Immediately, Barbara and Adam were nervous. Beetlejuice had been living in their house for months now, but they had no idea if anyone in the Netherworld knew.

They had (to their surprise) grown to love Beetlejuice, but they couldn’t exactly picture him dotting his Is and crossing his Ts on the necessary paperwork to formally disclose himself as a household demon. Shit.

They didn’t have much time to ponder. Miss Argentina was already waiting near the new gate to hell in their room, tapping her foot impatiently.

Adam poked his head downstairs to shout at a disappointed Delia that their shelf building would need to wait, and out the dark demon door they went.

If they weren’t so creeped out, they might’ve thought it was kinda nice having a change of scenery, for once. They had been cooped up inside for so long. (Barbara fully cried the month before when they realized they could safely step a little bit into the garden, that’s how deprived she felt.) But the Netherworld was as dark and ugly as ever, and they followed Miss Argentina to a depressing-looking waiting room.

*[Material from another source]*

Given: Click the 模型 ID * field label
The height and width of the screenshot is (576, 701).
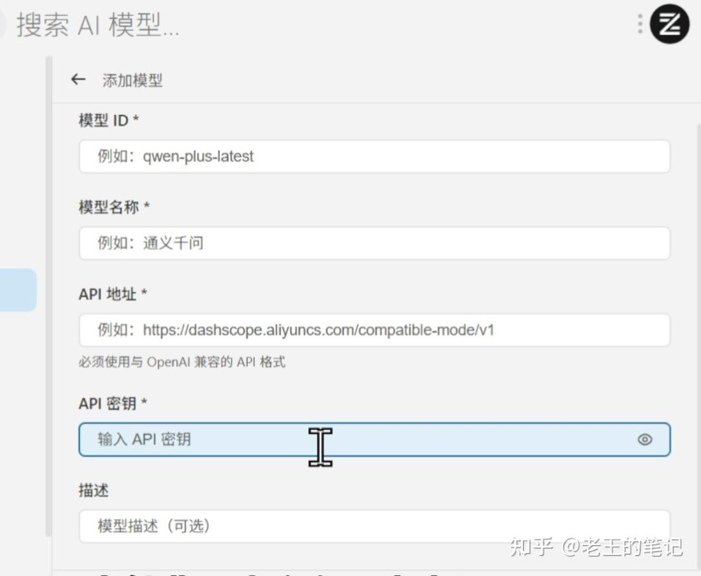Looking at the screenshot, I should [109, 120].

“Could this really be because of…Beetlejuice?” Adam whispered, attempting to be subtle.

Turns out Miss Argentina’s hearing was better than they gave her credit for.

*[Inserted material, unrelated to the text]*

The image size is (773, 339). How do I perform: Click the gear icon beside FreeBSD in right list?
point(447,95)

“No no no no. Lawrence registered with the Demonic Haunting Department ages ago,” Argentina answered. “His paperwork is filed. He’s been clear and around for seven months.”

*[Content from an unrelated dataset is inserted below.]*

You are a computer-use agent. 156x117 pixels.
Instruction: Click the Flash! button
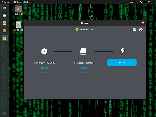tap(122, 63)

“…Six months,” Adam said at the exact same time.

An uncomfortable pause hung in the air over the discrepancy.

“I’m sorry, did you say SEVEN months?” Barbara interjected.

“Yes, you know, it’s been seven months since Lawrence rejoined your household.”

Barbara and Adam looked at each other, confused. By their calculations, Beetlejuice had only around for _six_ months. Had he…snuck back in earlier than they thought? Was THAT why Delia and Lydia became obsessed with green outfits, green vape pens, green everything in the month before his arrival?

It did make sense. The two of them seemed wholly unfazed when Beetlejuice made his grand return and were more than willing to help him butter the rest of them up.

But Barbara and Adam had bigger fish to fry, so this had to wait. One crisis at a time. 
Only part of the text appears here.